Tereza’s mother thought that the world was a “vast concentration camp of bodies,” each one alike in every way. When Tereza looked in the mirror, she wished that her body were unique and unlike any other, including her mother’s. Tereza’s soul, the narrator says, was therefore buried deep in her bowels, which is exactly where it was the day she first met Tomas.
The idea of the world as a “vast concentration camp” is repeated throughout the book. While it here represents the sameness of bodies in Tereza’s mother’s eyes, Tereza later refers to a concentration camp as the complete lack of privacy, in which case the entire country of Czechoslovakia is a “vast concentration camp.”
The first time Tereza met Tomas, he was a customer in the restaurant where she worked. He placed a book on the table, which caught Tereza’s eye. To Tereza, books were symbolic “of a secret brotherhood,” and they afforded her an escape from her miserable existence. She enjoyed books as physical objects as well, and she was never without one, an addition that made her different from others.
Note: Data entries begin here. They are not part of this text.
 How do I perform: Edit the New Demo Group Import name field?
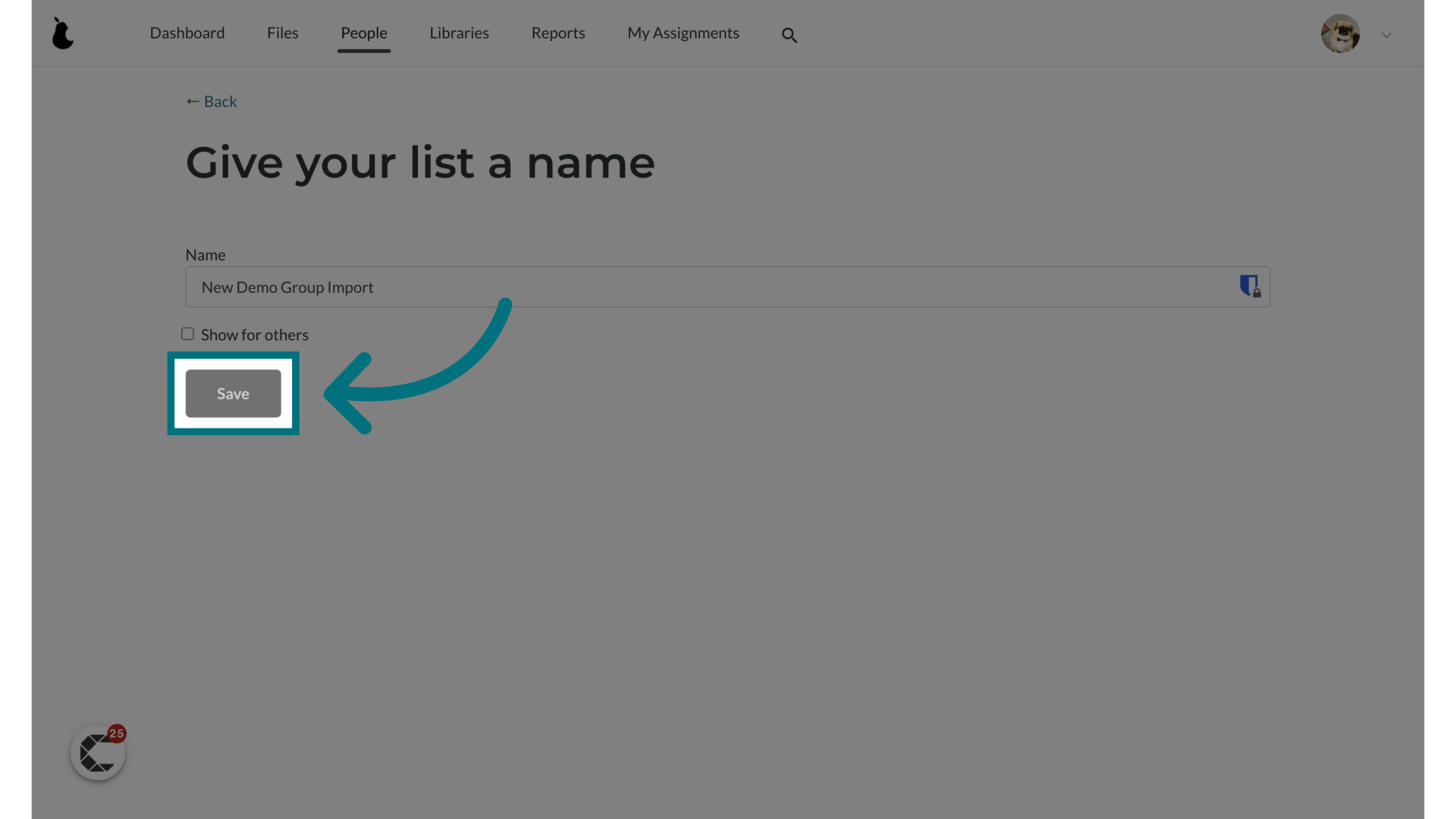click(x=727, y=287)
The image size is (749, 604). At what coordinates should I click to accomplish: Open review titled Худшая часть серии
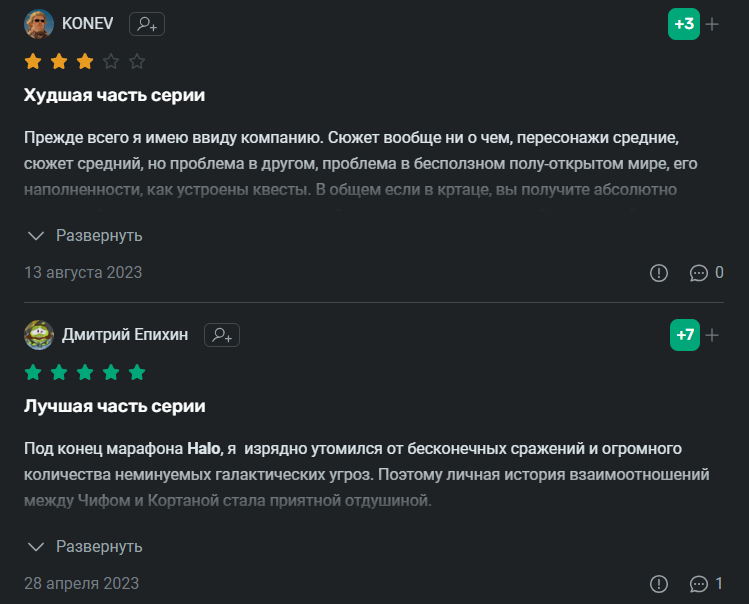(114, 96)

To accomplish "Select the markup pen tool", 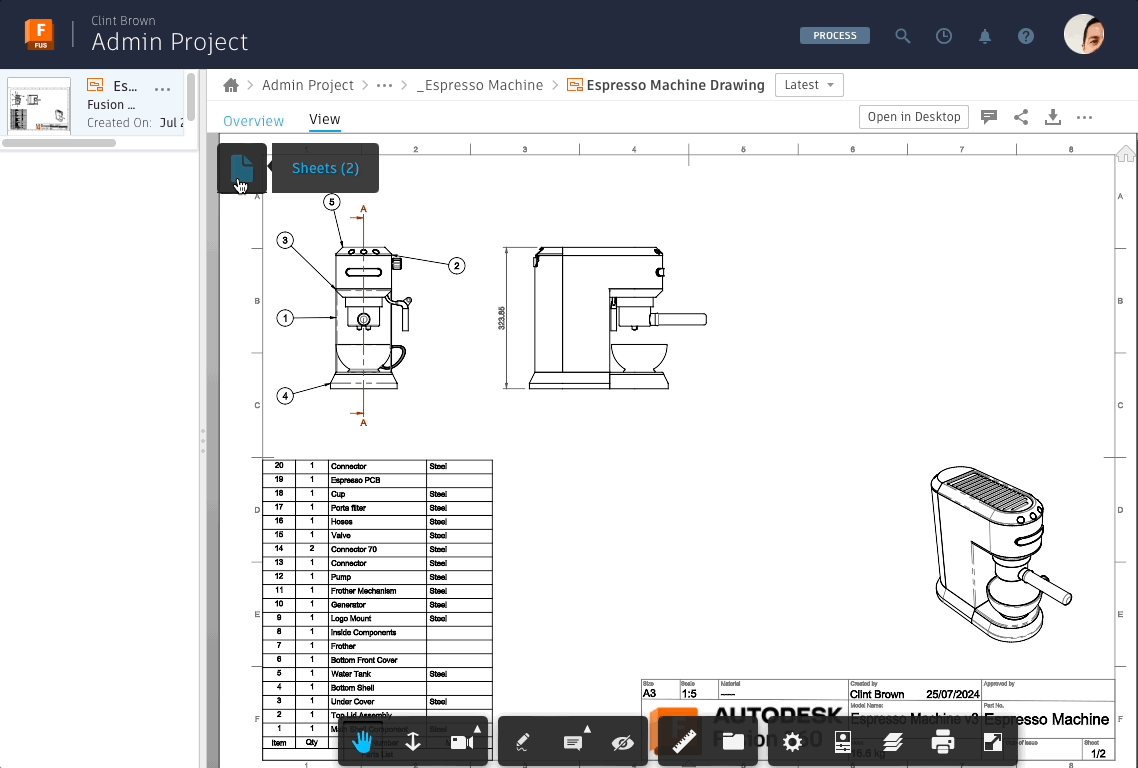I will [x=523, y=741].
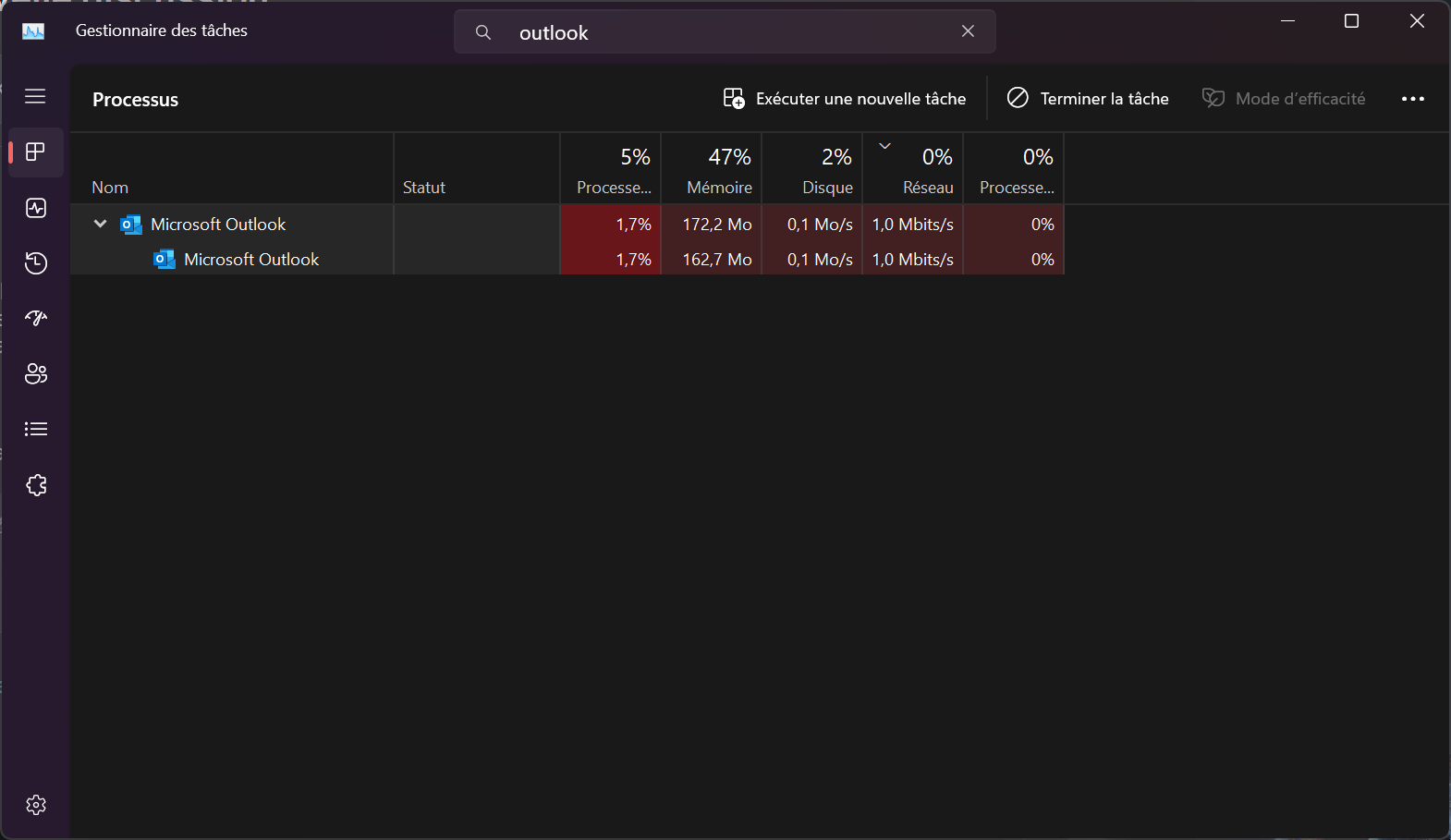Open the three-dot more options menu
The image size is (1451, 840).
click(1412, 99)
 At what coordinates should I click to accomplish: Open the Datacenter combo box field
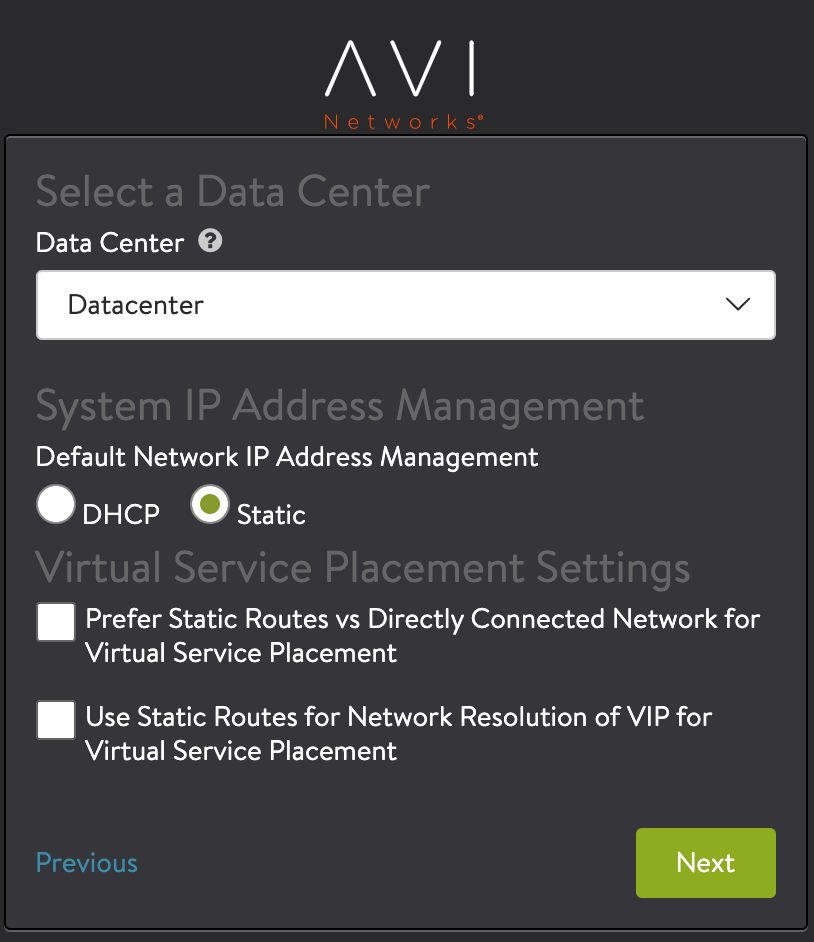click(x=380, y=305)
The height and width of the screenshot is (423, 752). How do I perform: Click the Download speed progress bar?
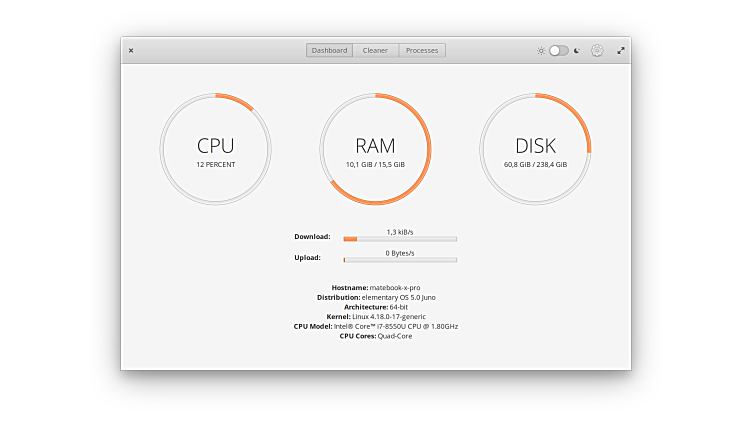(x=400, y=239)
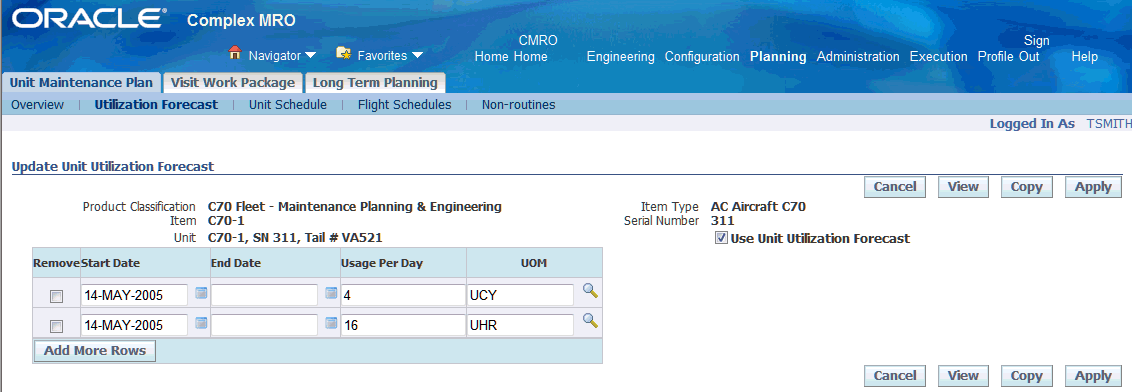The width and height of the screenshot is (1132, 392).
Task: Open calendar picker for first row End Date
Action: click(331, 293)
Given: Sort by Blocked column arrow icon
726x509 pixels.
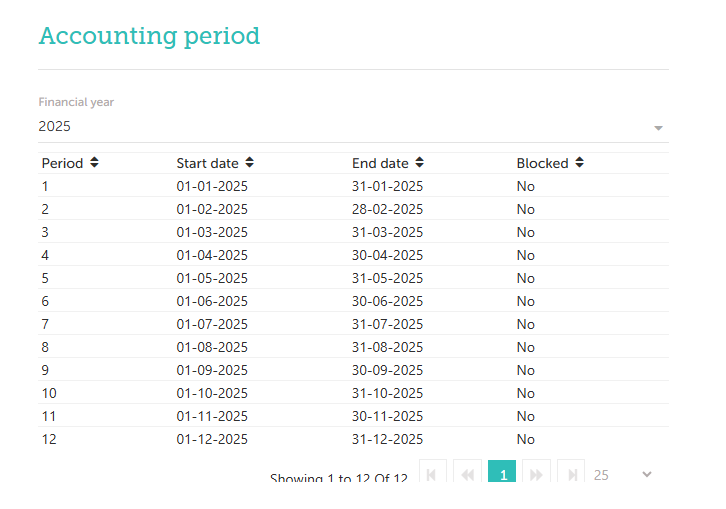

Tereza’s books set her apart and make her more unique, but they are also the means through which she seeks power and knowledge. She frequently refers to books as “the emblem of a secret brotherhood,” and she assumes that reading means one is enlightened and automatically a good person. Tereza is attracted to Tomas because of his book. Tomas sees this as a coincidence, but to Tereza, it is fate.